Élaboration de la Bière : Brassage

Étapes

  • Maltage
  • Concassage
  • Brassage
  • Ébullition
  • Fermentation
  • Garde
  • Soutirage et Filtration
  • Conditionnement

Brassage

Une fois le Malt concassé, le brasseur peut se lancer dans le processus de brassage. On parle de brassage car traditionnellement, le brasseur utilise ses bras pour remuer le moût au moyen d’un fourquet. Maintenant, le brassage se fait dans une cuve-matière mécanisée. Cependant, le fourquet reste toujours un des symboles du brasseur.

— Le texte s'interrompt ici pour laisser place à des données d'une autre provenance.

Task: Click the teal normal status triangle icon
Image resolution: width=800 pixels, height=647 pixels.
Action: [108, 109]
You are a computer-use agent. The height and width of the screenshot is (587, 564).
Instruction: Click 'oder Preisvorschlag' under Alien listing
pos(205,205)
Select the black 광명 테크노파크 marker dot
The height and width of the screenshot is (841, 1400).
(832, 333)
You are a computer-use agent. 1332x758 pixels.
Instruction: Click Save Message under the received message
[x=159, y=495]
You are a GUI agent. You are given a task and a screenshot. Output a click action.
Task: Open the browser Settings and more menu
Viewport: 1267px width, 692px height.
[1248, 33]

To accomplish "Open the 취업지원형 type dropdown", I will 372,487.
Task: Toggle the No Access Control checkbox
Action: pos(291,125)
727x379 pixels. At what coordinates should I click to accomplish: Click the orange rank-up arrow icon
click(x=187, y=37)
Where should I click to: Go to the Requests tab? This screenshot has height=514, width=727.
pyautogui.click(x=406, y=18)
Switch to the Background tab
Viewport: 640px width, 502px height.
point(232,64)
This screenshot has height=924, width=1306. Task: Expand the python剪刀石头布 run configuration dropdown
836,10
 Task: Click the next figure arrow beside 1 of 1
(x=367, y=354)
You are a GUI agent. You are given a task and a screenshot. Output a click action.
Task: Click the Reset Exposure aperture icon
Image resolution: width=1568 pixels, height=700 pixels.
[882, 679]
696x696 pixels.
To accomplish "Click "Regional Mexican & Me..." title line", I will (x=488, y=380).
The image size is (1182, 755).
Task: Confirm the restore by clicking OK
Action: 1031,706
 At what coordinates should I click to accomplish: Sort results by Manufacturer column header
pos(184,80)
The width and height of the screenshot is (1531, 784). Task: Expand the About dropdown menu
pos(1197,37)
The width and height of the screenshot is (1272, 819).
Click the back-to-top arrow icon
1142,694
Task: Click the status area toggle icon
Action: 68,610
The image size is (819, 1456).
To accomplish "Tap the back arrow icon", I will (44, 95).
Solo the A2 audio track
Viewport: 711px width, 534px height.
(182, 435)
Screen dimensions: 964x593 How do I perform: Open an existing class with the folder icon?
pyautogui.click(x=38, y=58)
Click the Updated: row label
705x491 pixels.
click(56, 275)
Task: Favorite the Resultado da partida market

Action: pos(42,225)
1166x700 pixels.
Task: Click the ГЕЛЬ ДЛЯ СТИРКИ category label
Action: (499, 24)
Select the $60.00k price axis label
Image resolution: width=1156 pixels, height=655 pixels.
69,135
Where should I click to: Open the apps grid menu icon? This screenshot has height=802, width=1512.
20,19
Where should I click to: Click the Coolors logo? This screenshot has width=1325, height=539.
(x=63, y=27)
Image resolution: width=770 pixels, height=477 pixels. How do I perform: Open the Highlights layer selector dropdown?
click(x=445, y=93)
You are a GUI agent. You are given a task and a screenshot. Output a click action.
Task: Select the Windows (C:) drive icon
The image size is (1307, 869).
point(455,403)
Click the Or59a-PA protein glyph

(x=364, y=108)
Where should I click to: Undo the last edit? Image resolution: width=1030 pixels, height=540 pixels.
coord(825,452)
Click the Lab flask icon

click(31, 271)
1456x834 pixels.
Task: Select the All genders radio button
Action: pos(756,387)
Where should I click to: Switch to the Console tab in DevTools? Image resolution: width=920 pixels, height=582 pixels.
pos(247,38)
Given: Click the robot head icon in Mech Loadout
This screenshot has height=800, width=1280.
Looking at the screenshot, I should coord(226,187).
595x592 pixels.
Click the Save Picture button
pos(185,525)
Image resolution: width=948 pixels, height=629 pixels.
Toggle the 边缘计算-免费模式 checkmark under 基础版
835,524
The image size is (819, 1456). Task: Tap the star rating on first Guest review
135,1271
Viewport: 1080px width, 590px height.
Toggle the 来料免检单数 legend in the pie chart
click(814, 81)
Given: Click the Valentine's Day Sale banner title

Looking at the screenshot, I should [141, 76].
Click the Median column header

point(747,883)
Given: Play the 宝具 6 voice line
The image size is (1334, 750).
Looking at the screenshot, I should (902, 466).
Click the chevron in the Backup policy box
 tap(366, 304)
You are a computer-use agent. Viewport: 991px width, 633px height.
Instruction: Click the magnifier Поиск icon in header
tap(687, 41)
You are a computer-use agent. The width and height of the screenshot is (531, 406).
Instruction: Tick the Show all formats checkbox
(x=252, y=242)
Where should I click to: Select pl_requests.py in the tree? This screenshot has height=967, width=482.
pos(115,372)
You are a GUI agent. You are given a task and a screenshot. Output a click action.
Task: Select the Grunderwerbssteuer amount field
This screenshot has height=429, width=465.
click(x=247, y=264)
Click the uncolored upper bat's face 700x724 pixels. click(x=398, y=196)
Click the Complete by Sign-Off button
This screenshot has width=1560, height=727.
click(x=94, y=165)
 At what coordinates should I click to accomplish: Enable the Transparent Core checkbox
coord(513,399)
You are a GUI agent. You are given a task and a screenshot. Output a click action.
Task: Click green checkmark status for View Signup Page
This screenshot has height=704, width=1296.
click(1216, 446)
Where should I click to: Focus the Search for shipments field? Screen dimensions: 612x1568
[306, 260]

L’amidon, réserve de sucre de la graine de céréale, est une grande molécule complexe formée de multiples unités de glucose. En biochimie, transformer l’amidon en sucre s’appelle la saccharification. Le but du brassage est de copier ce processus et donc d’extraire les sucres du grain et de les rendre accessibles aux levures pour la fermentation alcoolique. Les sucres fermentescibles extraits du malt sont appelés maltose (-ose est le suffixe commun aux sucres). Un maltose est une petite unité de sucre composée de deux glucoses. A la fin du brassage on obtient un moût sucré qui comprend donc du maltose mais aussi des dextrines, de plus gros sucres qui ne seront pas transformés par les levures mais qui donneront de la rondeur et du moelleux à la bière. Plus on aura de maltoses dans le moût, plus on aura une bière sèche et forte en alcool; plus on aura de dextrines, plus on aura une bière généreuse et ronde. Le ratio maltoses / dextrines sera déterminé par la température de brassage. En effet, lors du maltage, deux enzymes ont été activées : l’alpha-amylase et la bêta-amylase. Ces enzymes sont en quelque sorte des ciseaux biologiques qui découpent l’amidon en sous-unités. L’alpha-amylase travaille autour de 70°C et découpe l’amidon un peu partout en gros morceaux; elle est donc responsable de la découpe en sous-unités dextrines. La bêta-amylase travaille autour de 62°C et coupe de plus petits morceaux; elle est donc responsable de la découpe en sous-unités maltose. En adaptant la température, le brasseur peut choisir quelle amylase il favorisera et de ce faite brasser une bière plus sèche ou plus ronde. Le brasseur peut choisir de brasser sa bière en mono-palier, c’est-à-dire à une température unique, qui favorisera plus l’une ou l’autre enzyme en fonction du résultat souhaité; ou en multi-palier, passant plus ou moins de temps à la température spécifique de chaque enzyme. Le brasseur peut également ajouter un palier protéique à 50°C car historiquement les orges contenaient plus de protéines et le maltage était moins maîtrisé; il était donc nécessaire de dégrader ces protéines, en activant les protéases, enzymes travaillant à 50°C. De nos jours, ce palier est moins nécessaire et peut même porter préjudice à la tenue de la mousse.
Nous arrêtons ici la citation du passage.